This is a fairly classic situation at primary school I'm afraid. It's absolutely infuriating.
Having been through this with DS where I didn't really understand and feel really bad that I didn't back him enough (i let everyone talk me into the "oh the kids must just avoid each other/they're all equally to blame" crap) and now with DD as well (she's not being bullied as such, but there are two very unpleasant children in her year group who sor tof bully all the rest of the children at a low level), my advice is:
- Make sure your child knows you will support her. she should avoid the bullies etc but if the bully does cause a reaction and the school calls you in, you will support her.

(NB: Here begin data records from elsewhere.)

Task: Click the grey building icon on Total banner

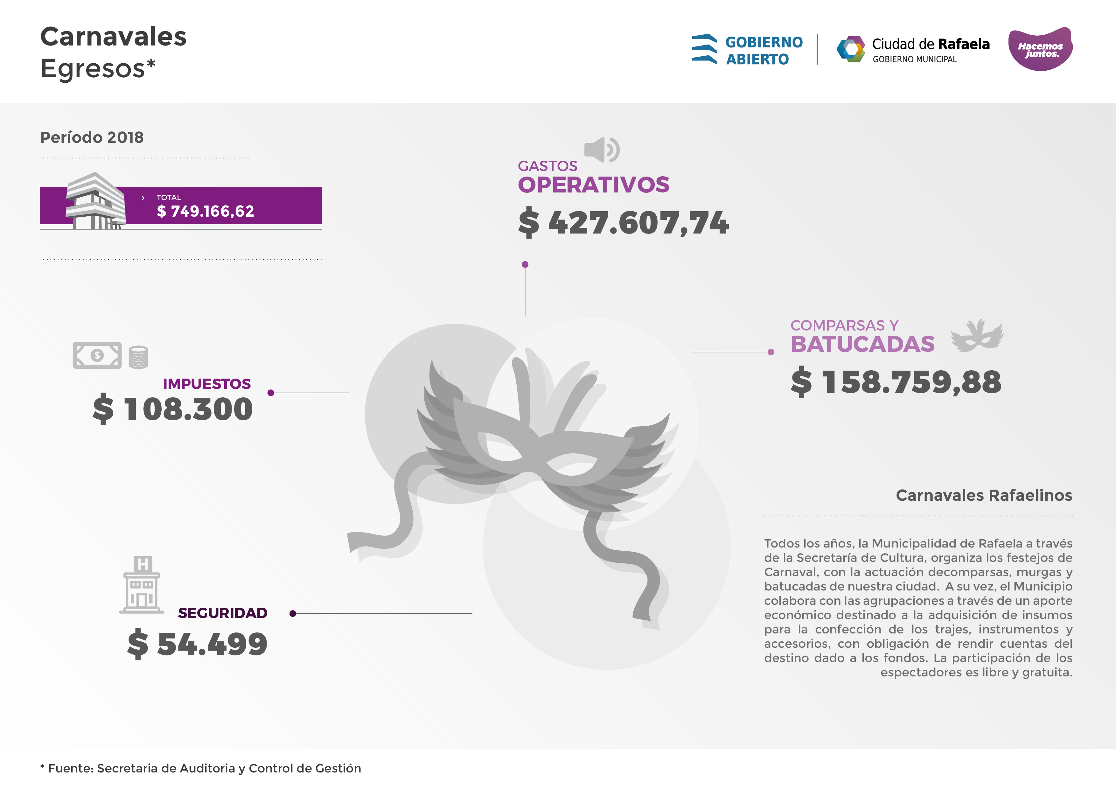Action: [x=96, y=200]
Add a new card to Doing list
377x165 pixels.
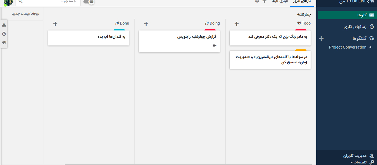(x=146, y=24)
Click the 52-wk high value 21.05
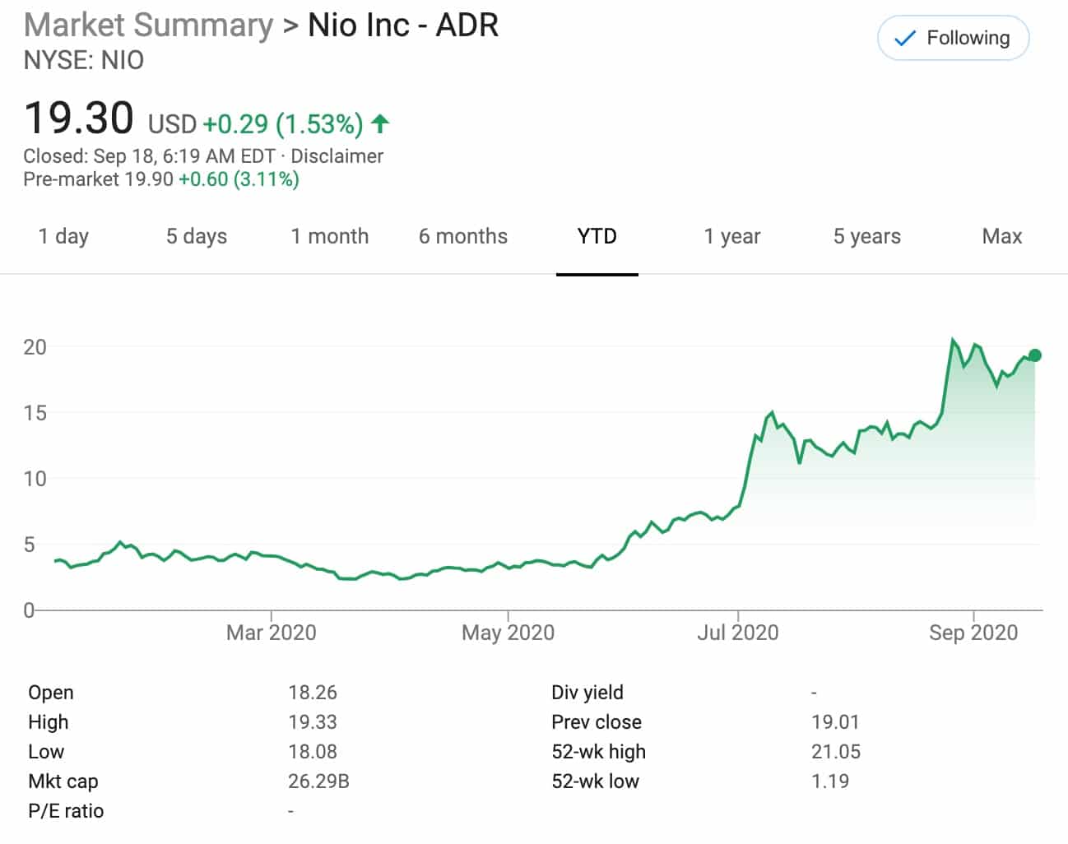This screenshot has width=1068, height=844. tap(834, 751)
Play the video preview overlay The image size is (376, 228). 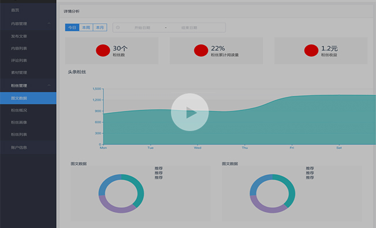coord(189,112)
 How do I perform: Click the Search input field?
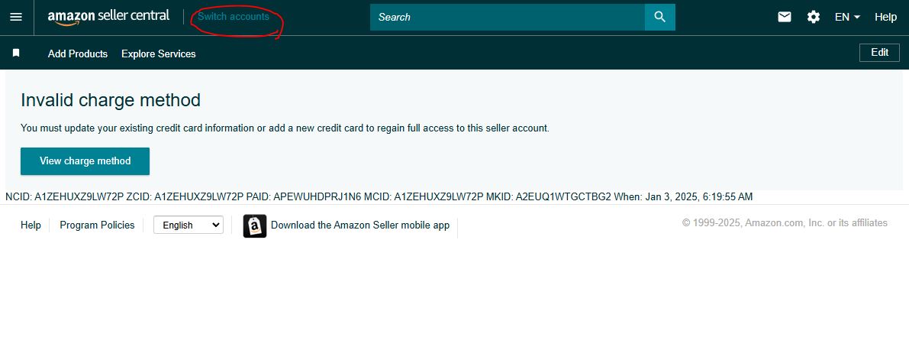click(508, 17)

- tell the school firmly but politely, in writing as well, that you expect your child to be safe at school and that it is their responsibility to ensure this.
- Consider writing to the Board of governors or local Academy management (I haven't done this becuase our board and academy are both shit but I am considering putting it on record when DD finally leaves at the end of this school year).

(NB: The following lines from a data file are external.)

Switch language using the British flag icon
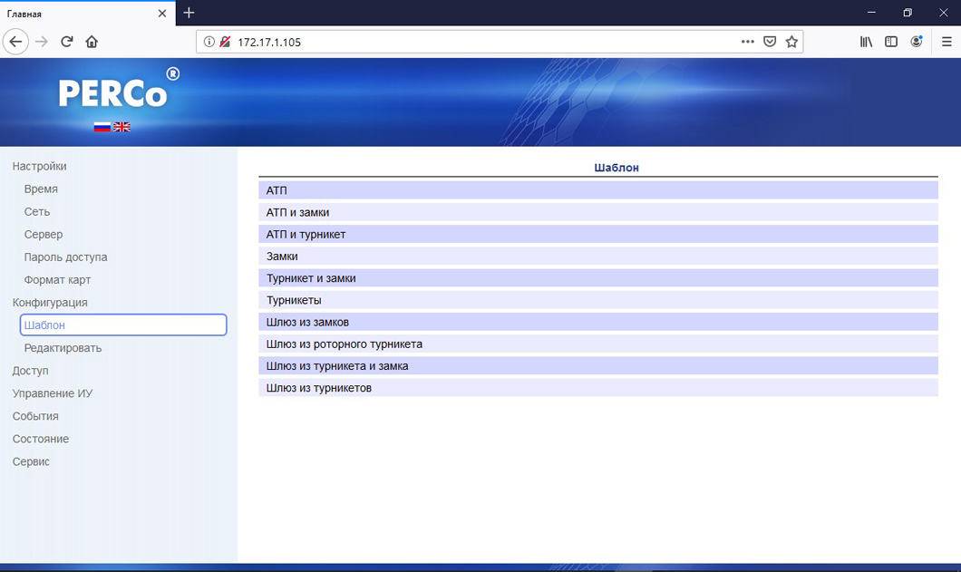Image resolution: width=961 pixels, height=572 pixels. (121, 127)
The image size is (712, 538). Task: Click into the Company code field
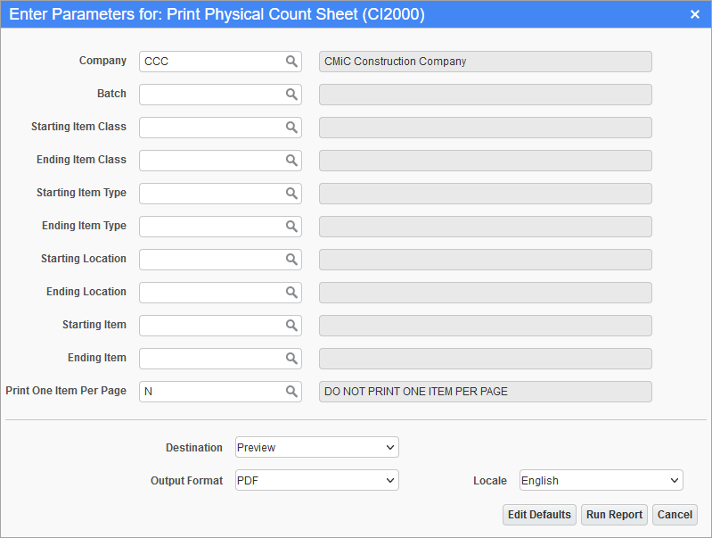(212, 62)
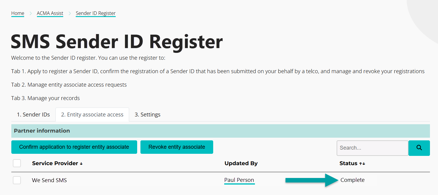
Task: Click Confirm application to register entity associate
Action: 74,147
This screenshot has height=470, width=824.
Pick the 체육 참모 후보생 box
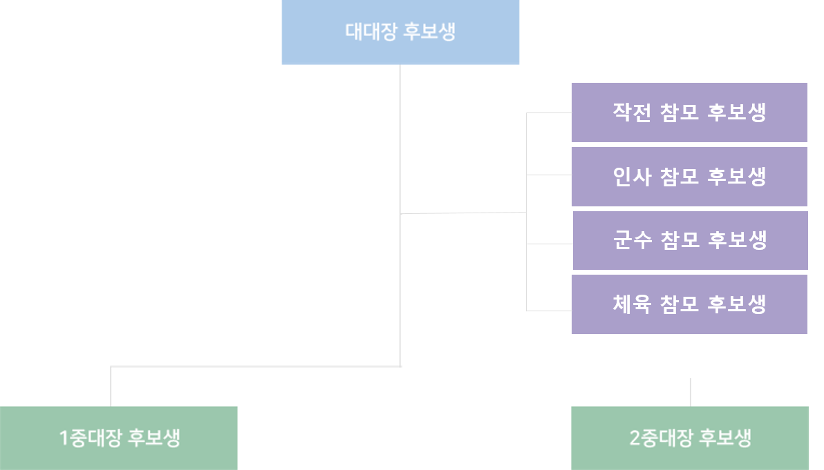pyautogui.click(x=689, y=304)
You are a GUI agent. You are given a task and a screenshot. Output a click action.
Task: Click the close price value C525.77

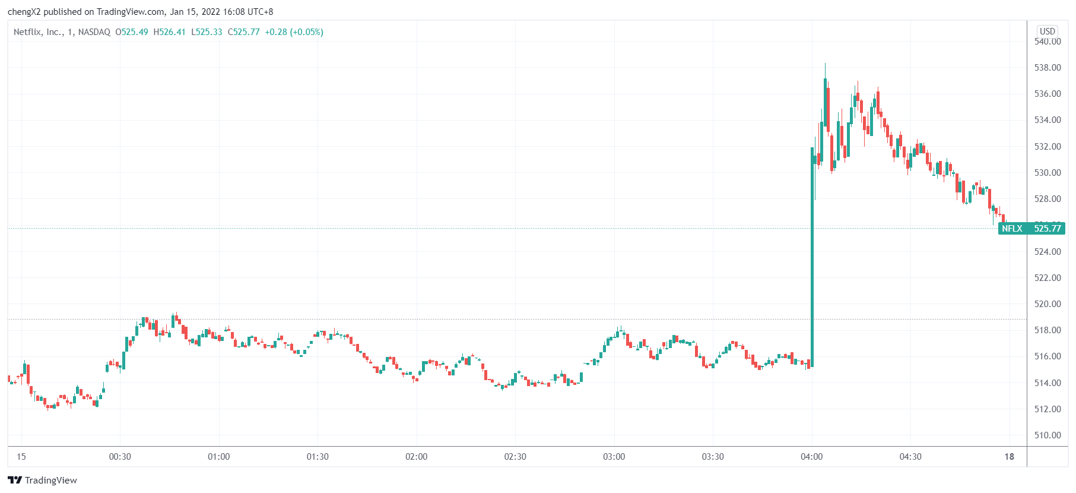point(244,32)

The other thing that I learnt is that sadly, these bullies are actually the ones who will suffer long termn and I actually feel quite sorry for them. In DS case, two of them came to the same high school with him and the one mother in particular was very quick to use very negative language about DS and claim that her child's behaviour was justified.

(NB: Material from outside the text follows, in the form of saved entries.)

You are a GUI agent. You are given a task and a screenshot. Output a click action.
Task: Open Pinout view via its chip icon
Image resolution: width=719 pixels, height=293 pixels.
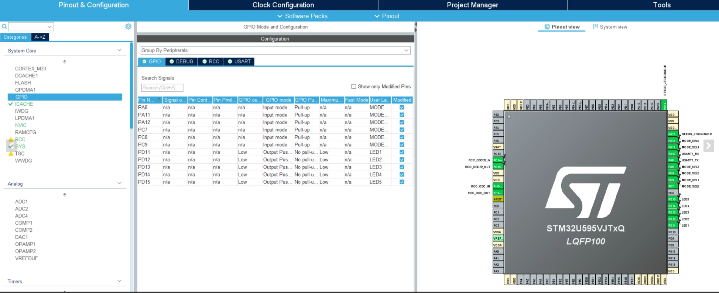547,27
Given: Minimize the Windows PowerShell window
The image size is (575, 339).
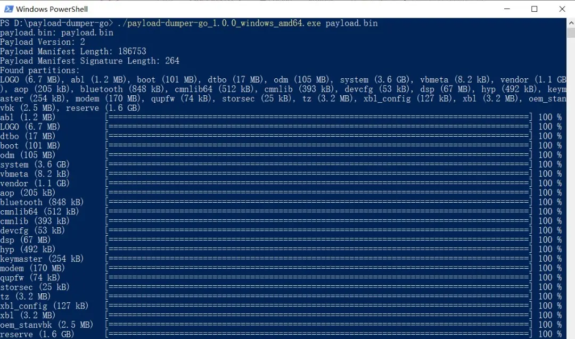Looking at the screenshot, I should (x=507, y=9).

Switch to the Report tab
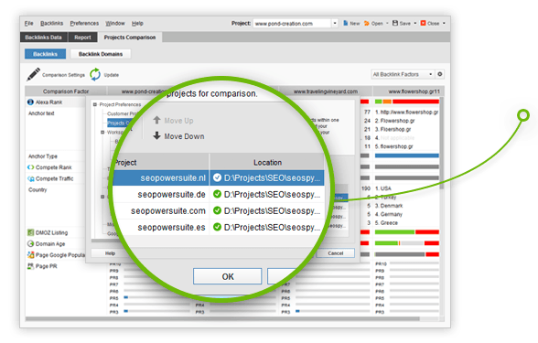[x=82, y=37]
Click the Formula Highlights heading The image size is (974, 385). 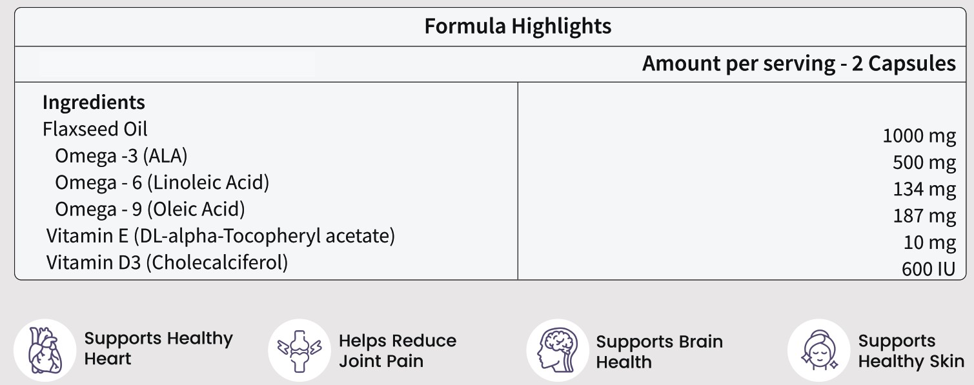tap(518, 26)
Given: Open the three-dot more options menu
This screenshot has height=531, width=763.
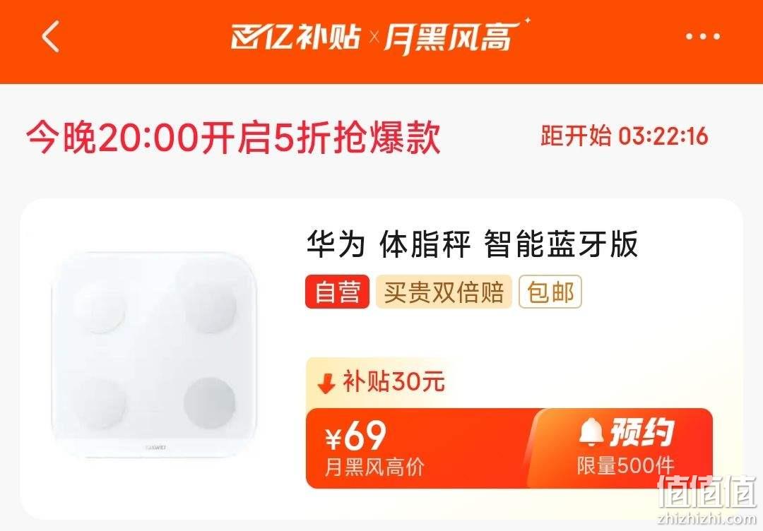Looking at the screenshot, I should coord(702,37).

In the first term of Year 7 these two children attempted to pick up the bullying and getting Ds into trouble that they'd so successfully implemented in primary school. The first instance was in the FIRST week of Year 7.
COMPLETE FAILURE. At high school there was a much more robust process in place to assess what had happened, including witness statements from other children and, to my amusement, CCTV. DS was completely and totally exonerated of two accusations and these other boys, and a bunch of their new cronies, got a range of punishments ranging from detention to exclusion.
Unbelievably, about a year later, the one child tried to start it up again and, again, it led to a massive issue. And yet again, the school investigated and agreed DS had done nothing to justify this behaviour.
Meanwhile, DS is doing very well at school and has flourished while these other two children are, by all accounts, struggling massively. I trly believe that between their parents and the primary school, they were not set up to succeed and it's still harming them, even as they are now doing GCSEs. Even DS feels sorry for them now.
There is a girl in DD's year who doesn't bother DD at all but I've heard that she can be a real bully to a number of other children, and she's 100% the teachers' pet. She's going to a different high school so we won't see her, but I suspect she'll have the same problem as these boys from DS' year. In part, I can tell because the similarities with the mums is startling.